From the methylation text below, extract the passage starting at "The most significantly" and ending at "PAK1 p21-activated kinase39.", copied word for word.

=== Text for analysis ===

>>>

We also found differential methylation of genes associated with ubiquitination of proteins targeted for degradation, including the SPSB4 and WSB1 gene products, which are associated with substrate recognition and the NEDD4L and SIAH1 genes encoding ubiquitin ligases. The deamidation of the NEDD8L protein by a B. pseudomallei type III effector protein (CHBP) has previously been demonstrated and this triggers apoptosis of host cells34. However, the modulation of host cell ubiquitination has also been associated with the suppression of host immunity35 and the downregulation of the NF-kappaB/type I interferon signalling pathways has been attributed to the ubiquitination of signalling molecules29. Our findings provide additional insight into the mechanisms that contribute to modulation of the ubiquitination pathway.
The most significantly enriched GO terms in the set of iDMPs were cell adhesion related (FDR corrected P < 0.05). B. pseudomallei is known to promote the polymerisation of host actin at one pole of the bacterium in an ARP2/3- dependent manner36. This enables motility of the bacteria and is essential for the uptake of bacteria into cells and the spread of bacteria within and between cells. Several iDMPs map to genes involved in actin binding or polymerisation. These include CDC42BPA, a component of the BLOC-1 complex, which can interact with WASH - a regulator of ARP2/337 and ACTR3, a major component of the ARP2/3 complex38. We also found differential methylation of one of the central regulators of actin polymerisation, the PAK1 p21-activated kinase39.
Our findings also suggest that there are some common targets for methylation in cells infected with pathogens. Most of the methylation changes in cells infected with M. tuberculosis or B. pseudomallei are losses rather than gains in methylation. A broadly similar trend has also been reported by Marr et al.15 who reported a larger proportion of hypo-methylated CpG sites in L. donovani infected macrophages. Overall it seems that there is a general trend toward demethylation of host cell DNA during infection. Our comparison of M. tuberculosis or B. pseudomallei induced changes in methylation patterns revealed that although a number of common genes were differentially methylated, there were no conserved iDMPs. However, since these studies used different cell types we cannot discount the possibility that there would be conserved iDMPs if the experimental conditions were identical.

<<<

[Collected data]
>>>

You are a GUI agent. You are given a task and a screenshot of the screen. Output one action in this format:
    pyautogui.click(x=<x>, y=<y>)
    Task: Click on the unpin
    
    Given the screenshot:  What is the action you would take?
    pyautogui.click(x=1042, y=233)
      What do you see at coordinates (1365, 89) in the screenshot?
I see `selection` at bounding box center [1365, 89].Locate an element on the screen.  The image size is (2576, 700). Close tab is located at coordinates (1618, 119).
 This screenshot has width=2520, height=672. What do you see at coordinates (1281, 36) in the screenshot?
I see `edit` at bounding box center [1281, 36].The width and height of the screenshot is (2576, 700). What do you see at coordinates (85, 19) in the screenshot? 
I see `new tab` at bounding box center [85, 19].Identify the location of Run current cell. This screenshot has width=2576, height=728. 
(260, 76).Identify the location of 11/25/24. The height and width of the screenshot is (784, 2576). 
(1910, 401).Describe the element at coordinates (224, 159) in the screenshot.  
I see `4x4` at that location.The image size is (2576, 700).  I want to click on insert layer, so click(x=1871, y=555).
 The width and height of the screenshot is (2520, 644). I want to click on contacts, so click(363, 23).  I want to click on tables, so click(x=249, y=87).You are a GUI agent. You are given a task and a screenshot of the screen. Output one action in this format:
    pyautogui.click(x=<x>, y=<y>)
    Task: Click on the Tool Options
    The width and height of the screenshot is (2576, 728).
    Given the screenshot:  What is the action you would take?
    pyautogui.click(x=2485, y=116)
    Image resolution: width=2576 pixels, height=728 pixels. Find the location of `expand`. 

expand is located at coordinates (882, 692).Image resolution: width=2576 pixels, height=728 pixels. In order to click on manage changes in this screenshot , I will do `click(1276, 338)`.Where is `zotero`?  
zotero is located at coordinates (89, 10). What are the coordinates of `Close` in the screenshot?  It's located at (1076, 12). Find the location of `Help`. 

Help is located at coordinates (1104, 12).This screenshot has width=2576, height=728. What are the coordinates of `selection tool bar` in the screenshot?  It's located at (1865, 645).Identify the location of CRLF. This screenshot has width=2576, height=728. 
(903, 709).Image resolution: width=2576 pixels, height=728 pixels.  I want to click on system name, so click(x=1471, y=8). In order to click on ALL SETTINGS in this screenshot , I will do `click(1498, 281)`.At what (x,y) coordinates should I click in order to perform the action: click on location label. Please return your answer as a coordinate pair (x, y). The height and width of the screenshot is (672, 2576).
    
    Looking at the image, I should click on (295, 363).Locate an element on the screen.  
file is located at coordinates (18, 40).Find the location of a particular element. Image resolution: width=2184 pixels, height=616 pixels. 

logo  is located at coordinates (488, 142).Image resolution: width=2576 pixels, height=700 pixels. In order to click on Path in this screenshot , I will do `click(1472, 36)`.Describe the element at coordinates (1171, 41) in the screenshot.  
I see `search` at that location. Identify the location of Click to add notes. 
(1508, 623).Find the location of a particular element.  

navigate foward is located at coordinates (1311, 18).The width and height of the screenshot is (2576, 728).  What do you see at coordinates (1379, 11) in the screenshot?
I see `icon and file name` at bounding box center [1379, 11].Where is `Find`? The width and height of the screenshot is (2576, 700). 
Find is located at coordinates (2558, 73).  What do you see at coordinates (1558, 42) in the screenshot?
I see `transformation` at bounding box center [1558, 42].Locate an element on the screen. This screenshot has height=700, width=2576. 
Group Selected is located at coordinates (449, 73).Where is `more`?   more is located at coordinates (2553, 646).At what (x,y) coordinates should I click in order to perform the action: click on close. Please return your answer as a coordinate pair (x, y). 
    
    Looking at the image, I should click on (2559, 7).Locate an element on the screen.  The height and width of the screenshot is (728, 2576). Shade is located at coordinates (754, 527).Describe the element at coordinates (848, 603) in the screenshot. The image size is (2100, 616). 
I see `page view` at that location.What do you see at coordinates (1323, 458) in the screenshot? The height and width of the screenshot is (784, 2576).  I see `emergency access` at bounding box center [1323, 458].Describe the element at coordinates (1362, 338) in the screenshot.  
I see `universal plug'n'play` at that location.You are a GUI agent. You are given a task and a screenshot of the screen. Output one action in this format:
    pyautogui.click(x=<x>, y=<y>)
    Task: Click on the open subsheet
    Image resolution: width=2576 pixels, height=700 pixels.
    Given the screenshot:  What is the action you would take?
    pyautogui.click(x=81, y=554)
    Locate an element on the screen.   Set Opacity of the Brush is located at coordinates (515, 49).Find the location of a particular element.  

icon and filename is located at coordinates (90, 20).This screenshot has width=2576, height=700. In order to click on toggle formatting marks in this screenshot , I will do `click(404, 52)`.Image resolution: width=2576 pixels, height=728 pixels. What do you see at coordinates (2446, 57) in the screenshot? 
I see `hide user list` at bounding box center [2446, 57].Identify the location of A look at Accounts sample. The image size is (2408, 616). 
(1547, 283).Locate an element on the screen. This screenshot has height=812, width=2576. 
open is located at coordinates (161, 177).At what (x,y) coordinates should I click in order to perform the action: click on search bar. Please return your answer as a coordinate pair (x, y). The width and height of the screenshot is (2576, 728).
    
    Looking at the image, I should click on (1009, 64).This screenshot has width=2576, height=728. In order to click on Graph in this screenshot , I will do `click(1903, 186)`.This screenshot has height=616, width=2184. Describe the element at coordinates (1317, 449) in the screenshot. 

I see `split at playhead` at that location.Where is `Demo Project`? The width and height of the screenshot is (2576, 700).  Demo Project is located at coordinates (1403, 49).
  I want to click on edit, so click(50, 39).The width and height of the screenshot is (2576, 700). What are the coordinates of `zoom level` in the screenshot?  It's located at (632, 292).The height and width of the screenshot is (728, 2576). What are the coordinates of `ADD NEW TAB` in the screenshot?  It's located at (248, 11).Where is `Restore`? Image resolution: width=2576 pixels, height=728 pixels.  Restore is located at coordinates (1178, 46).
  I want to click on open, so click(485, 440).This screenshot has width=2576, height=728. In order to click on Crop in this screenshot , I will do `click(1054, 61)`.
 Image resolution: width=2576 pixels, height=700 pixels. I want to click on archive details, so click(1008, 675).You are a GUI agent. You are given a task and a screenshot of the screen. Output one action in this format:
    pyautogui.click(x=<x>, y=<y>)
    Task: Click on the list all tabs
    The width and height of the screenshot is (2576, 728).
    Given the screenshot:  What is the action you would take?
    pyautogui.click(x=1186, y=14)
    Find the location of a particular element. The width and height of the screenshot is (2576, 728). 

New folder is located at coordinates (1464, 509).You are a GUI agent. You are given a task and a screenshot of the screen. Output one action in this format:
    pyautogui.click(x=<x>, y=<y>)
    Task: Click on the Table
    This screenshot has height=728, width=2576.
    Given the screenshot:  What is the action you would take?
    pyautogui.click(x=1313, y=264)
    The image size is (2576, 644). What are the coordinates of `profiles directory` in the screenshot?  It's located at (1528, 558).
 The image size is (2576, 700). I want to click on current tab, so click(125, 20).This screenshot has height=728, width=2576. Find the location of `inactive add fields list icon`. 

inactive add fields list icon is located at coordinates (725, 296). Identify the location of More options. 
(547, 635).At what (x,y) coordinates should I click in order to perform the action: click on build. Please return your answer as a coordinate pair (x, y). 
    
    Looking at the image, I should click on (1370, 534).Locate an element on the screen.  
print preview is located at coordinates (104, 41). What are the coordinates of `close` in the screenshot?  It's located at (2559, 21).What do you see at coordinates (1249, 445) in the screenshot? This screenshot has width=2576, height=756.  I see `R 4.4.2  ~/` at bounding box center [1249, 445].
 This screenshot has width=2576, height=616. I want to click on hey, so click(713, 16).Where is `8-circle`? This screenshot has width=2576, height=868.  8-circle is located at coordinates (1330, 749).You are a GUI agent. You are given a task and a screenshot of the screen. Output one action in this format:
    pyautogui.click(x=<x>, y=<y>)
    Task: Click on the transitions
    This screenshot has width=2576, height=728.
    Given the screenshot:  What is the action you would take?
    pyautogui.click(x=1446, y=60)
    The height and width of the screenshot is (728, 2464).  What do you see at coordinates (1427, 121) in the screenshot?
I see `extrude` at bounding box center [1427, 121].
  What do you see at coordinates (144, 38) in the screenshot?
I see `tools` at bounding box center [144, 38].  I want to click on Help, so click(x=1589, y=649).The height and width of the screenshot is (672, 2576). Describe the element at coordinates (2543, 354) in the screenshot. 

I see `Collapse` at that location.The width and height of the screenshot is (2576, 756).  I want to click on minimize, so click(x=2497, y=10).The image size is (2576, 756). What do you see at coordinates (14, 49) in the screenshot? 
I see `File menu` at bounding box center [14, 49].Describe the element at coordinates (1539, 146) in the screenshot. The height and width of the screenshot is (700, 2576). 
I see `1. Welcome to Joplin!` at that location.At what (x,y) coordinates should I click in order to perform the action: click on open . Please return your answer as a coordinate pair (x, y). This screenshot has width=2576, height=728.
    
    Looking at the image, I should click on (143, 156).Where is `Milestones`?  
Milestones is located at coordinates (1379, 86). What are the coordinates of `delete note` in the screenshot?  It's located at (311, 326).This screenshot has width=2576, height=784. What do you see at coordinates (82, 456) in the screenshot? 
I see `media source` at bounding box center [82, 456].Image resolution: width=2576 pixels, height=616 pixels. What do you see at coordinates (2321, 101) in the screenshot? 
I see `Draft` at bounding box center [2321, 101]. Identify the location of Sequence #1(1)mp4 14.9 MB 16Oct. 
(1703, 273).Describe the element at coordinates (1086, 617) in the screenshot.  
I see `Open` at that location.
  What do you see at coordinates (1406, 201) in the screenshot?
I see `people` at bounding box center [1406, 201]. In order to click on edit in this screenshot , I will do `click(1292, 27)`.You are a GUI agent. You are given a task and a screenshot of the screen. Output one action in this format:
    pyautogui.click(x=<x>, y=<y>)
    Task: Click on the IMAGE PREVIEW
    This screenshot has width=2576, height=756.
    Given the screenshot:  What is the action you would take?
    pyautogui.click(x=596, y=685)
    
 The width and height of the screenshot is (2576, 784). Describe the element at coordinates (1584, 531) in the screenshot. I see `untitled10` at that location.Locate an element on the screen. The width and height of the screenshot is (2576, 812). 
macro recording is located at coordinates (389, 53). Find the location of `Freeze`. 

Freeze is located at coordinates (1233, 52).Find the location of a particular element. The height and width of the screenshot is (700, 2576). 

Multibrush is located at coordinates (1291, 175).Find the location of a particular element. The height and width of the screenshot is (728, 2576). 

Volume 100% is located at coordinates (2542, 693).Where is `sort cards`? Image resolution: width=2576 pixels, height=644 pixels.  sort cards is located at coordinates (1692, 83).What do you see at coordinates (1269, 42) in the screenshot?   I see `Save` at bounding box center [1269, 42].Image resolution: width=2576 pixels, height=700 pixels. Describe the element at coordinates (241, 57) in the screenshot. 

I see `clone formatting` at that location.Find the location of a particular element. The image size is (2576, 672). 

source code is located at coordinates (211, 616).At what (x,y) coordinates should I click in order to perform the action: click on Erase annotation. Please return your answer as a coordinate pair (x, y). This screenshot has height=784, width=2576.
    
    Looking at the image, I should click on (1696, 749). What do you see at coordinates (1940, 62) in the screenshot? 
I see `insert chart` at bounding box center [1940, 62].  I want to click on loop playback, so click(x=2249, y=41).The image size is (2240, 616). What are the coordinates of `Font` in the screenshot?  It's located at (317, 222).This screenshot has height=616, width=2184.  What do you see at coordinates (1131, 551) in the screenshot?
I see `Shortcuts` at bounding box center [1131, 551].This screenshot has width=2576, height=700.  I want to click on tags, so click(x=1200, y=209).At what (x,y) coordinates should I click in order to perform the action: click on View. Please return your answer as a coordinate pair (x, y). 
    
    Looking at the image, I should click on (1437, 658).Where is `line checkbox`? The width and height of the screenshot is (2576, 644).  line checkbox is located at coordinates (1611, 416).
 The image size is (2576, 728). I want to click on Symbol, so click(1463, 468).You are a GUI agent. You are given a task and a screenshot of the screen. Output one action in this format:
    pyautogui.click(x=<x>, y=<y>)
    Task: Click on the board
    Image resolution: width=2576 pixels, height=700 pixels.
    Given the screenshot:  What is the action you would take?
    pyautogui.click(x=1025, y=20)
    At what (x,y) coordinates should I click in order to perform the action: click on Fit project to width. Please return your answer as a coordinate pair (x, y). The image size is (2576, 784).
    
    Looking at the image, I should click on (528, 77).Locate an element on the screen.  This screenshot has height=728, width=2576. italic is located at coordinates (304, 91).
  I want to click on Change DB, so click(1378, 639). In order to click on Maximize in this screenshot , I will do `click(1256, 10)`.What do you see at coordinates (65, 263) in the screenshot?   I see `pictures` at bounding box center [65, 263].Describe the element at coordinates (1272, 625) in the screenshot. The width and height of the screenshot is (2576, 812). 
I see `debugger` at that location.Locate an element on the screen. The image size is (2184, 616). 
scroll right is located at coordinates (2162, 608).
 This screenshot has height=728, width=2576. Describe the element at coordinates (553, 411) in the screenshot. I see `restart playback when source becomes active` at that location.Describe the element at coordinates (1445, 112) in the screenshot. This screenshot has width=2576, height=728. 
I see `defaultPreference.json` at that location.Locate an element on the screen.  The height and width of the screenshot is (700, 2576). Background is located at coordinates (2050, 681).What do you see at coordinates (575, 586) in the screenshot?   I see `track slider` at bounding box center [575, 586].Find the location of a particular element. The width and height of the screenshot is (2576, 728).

<<<

=== Answer below ===
The most significantly enriched GO terms in the set of iDMPs were cell adhesion related (FDR corrected P < 0.05). B. pseudomallei is known to promote the polymerisation of host actin at one pole of the bacterium in an ARP2/3- dependent manner36. This enables motility of the bacteria and is essential for the uptake of bacteria into cells and the spread of bacteria within and between cells. Several iDMPs map to genes involved in actin binding or polymerisation. These include CDC42BPA, a component of the BLOC-1 complex, which can interact with WASH - a regulator of ARP2/337 and ACTR3, a major component of the ARP2/3 complex38. We also found differential methylation of one of the central regulators of actin polymerisation, the PAK1 p21-activated kinase39.